What is required → Search term "terminal": copy each line of the records that contains it.

(Stored items)

# # # # # # #

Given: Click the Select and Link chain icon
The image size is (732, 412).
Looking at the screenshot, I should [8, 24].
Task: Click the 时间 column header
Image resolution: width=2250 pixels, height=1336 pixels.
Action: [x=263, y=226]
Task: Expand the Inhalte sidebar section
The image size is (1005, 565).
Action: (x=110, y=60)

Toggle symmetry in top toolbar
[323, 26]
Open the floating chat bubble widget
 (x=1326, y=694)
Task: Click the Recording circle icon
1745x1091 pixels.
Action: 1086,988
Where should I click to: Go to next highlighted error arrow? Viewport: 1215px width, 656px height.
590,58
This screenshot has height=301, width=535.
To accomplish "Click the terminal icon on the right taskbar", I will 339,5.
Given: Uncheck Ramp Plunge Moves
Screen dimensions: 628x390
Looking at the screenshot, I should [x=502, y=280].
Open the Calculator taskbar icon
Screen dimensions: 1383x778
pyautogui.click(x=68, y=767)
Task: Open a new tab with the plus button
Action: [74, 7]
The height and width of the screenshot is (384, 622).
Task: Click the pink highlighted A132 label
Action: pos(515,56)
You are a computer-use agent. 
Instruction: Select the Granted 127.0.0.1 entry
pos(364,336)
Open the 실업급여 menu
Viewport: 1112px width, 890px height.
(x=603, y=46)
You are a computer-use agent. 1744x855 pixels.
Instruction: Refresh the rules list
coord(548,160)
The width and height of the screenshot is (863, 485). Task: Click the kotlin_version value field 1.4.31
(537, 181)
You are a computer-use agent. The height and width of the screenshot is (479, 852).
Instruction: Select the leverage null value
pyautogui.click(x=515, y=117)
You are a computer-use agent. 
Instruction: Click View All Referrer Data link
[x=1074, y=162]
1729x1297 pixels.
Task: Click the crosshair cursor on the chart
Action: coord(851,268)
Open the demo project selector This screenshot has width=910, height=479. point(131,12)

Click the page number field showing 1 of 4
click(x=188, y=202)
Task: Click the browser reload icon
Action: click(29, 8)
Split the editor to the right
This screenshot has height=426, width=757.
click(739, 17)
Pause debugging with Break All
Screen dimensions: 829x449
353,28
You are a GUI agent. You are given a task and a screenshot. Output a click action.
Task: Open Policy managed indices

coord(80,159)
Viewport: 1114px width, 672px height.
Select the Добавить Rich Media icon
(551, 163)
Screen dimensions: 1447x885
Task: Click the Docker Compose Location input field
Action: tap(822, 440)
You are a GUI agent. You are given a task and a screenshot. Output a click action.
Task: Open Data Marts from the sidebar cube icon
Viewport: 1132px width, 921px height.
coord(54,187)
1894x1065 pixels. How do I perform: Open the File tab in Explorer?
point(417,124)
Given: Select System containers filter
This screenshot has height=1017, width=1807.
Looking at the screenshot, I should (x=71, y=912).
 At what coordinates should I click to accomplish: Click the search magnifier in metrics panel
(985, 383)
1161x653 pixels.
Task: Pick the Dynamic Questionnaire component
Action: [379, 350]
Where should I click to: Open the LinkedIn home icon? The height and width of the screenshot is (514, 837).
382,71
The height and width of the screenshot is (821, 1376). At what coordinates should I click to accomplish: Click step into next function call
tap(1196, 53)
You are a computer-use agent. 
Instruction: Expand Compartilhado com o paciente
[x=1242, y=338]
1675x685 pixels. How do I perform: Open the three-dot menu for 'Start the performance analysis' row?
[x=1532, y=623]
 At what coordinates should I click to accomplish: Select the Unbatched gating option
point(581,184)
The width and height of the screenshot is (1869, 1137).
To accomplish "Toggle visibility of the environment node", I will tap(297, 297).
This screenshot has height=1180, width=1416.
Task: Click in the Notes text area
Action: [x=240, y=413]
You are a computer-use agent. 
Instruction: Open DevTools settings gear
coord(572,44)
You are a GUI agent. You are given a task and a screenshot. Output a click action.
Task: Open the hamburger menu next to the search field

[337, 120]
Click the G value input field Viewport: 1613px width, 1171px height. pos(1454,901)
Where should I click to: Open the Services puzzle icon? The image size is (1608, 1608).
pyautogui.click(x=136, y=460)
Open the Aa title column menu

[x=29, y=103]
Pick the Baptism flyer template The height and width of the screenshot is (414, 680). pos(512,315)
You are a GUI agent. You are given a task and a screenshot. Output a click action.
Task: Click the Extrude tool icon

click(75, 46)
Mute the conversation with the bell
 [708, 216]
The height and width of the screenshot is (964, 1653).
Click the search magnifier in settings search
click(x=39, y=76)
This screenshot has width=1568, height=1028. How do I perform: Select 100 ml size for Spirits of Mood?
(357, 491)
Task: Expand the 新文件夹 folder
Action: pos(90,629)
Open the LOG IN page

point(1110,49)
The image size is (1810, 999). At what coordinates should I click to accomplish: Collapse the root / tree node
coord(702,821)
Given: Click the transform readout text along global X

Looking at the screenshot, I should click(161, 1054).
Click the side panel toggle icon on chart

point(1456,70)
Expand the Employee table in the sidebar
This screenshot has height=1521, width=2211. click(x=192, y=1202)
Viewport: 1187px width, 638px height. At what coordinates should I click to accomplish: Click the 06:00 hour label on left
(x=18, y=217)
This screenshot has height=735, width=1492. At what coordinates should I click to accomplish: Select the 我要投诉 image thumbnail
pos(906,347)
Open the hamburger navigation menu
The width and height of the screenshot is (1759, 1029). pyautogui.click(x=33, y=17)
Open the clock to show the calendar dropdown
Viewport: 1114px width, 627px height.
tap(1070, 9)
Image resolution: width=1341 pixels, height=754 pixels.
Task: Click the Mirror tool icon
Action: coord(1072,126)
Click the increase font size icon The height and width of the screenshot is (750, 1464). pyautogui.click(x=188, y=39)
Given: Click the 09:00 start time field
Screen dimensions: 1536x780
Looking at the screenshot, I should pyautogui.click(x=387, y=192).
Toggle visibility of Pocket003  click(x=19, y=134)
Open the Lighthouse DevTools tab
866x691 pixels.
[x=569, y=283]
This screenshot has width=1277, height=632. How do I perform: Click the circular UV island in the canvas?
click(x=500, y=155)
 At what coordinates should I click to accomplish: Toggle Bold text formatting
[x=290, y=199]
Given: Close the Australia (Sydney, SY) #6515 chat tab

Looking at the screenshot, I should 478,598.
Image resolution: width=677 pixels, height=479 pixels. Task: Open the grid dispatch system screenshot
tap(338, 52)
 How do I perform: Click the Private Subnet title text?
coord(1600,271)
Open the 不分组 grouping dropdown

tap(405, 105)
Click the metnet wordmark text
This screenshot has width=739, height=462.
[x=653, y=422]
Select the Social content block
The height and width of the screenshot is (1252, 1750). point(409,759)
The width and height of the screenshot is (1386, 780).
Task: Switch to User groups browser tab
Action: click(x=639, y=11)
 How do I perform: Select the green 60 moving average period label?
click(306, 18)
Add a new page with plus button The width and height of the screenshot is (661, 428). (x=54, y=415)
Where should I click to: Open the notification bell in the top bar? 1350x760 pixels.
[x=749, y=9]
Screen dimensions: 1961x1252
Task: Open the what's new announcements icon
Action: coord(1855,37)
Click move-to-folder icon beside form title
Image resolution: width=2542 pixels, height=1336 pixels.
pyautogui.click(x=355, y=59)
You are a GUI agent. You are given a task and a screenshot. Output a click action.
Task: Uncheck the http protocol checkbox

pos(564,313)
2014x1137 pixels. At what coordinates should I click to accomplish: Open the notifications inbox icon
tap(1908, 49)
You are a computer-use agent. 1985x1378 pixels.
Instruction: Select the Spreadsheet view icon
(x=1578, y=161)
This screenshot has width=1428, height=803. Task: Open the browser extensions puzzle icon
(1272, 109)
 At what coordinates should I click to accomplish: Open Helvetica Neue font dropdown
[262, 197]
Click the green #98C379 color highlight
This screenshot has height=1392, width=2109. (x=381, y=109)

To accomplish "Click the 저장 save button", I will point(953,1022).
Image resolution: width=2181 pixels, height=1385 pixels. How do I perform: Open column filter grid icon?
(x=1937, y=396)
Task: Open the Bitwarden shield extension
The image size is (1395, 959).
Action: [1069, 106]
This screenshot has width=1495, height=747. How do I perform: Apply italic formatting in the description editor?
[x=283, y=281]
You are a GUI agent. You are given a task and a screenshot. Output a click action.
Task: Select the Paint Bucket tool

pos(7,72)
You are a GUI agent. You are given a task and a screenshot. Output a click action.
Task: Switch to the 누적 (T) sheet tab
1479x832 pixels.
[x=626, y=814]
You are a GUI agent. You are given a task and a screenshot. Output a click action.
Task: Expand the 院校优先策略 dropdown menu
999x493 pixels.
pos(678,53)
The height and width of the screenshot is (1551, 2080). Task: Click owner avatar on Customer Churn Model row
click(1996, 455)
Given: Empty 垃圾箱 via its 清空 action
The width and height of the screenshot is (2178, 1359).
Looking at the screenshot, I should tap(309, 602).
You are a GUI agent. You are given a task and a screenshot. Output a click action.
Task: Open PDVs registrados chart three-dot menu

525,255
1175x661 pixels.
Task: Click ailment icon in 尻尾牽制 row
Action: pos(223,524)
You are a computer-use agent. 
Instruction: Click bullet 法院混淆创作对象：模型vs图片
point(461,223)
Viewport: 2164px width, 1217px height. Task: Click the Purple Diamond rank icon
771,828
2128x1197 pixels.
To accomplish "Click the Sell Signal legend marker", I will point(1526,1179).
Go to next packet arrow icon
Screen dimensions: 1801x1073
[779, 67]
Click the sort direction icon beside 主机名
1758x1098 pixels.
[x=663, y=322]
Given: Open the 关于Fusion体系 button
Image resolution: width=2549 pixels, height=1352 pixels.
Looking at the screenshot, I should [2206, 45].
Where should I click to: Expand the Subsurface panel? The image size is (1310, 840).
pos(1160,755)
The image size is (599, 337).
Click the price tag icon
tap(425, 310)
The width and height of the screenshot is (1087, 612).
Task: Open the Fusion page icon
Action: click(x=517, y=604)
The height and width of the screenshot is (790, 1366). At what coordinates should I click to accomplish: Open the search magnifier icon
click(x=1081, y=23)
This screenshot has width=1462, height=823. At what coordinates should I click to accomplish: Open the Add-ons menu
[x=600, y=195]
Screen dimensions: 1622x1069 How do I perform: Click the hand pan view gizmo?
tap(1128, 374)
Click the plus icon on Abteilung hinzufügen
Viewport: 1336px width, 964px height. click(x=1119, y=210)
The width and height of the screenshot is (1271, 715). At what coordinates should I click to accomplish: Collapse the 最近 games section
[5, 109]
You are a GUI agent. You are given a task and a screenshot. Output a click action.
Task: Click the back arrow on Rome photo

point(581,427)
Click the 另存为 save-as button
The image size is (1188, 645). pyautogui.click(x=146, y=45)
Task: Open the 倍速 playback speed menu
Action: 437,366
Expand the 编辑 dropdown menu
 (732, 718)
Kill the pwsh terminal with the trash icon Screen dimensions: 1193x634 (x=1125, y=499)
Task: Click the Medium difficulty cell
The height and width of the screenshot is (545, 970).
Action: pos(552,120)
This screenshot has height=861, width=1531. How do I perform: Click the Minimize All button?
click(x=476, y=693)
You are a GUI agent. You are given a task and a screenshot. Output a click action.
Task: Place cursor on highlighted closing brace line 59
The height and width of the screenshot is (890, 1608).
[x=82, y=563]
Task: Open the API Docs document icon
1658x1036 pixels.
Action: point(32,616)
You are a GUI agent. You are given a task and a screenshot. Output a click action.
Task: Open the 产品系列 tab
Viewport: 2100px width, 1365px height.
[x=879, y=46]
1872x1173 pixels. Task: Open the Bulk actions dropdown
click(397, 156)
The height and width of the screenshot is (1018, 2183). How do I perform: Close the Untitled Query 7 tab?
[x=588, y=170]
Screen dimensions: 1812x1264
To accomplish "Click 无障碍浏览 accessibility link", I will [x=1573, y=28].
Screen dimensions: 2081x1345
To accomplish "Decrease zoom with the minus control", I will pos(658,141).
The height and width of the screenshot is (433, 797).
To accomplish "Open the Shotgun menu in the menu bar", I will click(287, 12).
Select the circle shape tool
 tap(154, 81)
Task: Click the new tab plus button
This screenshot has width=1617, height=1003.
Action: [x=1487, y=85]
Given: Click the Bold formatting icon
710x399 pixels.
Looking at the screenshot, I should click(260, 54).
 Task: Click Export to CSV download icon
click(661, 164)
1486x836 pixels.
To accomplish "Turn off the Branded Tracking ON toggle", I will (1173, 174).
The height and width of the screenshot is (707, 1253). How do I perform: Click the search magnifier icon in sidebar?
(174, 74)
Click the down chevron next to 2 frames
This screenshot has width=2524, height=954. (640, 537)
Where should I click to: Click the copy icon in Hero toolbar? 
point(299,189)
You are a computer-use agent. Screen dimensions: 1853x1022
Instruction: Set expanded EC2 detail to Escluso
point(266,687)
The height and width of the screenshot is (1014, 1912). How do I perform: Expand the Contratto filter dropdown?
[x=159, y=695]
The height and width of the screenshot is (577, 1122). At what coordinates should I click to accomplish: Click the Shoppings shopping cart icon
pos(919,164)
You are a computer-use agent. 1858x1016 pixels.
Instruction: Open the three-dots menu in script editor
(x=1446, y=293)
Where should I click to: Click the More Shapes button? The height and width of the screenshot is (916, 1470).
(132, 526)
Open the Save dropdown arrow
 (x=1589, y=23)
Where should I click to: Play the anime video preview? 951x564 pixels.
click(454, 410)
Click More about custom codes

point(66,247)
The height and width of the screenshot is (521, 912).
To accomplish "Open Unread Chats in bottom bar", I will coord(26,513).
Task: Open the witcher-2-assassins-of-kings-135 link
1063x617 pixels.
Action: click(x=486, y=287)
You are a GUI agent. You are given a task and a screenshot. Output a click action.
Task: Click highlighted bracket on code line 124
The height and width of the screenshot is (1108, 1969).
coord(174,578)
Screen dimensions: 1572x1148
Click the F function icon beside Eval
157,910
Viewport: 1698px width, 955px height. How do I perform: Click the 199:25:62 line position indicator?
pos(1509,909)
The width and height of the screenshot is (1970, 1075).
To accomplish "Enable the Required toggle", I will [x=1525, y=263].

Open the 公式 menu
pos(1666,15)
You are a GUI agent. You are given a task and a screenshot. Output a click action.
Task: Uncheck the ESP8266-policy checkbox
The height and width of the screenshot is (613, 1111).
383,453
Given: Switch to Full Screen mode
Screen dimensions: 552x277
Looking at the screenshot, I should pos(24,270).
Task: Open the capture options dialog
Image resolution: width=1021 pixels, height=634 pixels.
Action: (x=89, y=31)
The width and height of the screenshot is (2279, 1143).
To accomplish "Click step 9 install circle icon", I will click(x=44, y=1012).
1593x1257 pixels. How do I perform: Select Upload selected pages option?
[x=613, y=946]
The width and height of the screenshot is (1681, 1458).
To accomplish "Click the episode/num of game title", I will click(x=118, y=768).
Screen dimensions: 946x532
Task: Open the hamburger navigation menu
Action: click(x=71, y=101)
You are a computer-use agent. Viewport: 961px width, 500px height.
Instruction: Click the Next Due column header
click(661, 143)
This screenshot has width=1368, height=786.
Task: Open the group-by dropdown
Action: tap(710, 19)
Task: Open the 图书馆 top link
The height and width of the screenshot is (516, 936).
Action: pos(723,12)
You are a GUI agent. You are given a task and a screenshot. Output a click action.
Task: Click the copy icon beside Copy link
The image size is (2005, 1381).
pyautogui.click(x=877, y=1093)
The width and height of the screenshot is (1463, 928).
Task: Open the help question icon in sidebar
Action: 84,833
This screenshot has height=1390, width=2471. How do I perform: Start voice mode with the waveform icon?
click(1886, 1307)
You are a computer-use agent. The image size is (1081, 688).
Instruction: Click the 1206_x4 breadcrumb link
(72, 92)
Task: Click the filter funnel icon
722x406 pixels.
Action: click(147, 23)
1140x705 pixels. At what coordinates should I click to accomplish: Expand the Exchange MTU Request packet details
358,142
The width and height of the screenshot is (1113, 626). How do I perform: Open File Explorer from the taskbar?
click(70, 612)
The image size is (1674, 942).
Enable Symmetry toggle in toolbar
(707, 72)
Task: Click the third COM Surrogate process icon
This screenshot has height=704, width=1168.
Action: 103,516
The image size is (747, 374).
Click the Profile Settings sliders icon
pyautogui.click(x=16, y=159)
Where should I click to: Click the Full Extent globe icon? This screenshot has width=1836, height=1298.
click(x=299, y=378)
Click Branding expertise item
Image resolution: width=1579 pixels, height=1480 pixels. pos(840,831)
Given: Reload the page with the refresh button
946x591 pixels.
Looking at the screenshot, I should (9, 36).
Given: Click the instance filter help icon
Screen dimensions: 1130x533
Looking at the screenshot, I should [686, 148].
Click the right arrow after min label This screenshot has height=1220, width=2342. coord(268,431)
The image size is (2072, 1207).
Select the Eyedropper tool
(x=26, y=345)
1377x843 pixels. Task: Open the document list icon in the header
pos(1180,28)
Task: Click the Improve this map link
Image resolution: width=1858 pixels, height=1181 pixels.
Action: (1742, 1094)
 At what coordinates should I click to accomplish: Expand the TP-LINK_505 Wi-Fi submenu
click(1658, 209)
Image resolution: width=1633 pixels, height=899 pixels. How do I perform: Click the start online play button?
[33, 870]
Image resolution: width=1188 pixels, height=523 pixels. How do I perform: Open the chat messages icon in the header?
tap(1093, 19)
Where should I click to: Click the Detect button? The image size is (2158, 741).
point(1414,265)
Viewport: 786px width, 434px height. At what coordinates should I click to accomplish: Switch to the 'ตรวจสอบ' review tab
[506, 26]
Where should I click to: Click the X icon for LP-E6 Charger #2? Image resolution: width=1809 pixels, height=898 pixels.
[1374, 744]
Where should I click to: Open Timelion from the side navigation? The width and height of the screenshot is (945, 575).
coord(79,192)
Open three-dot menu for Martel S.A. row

# # # # # # #

Response to the exercise →
To accomplish "Click the terminal icon on the right taskbar", I will 339,5.
Kill the pwsh terminal with the trash icon Screen dimensions: 1193x634 (x=1125, y=499)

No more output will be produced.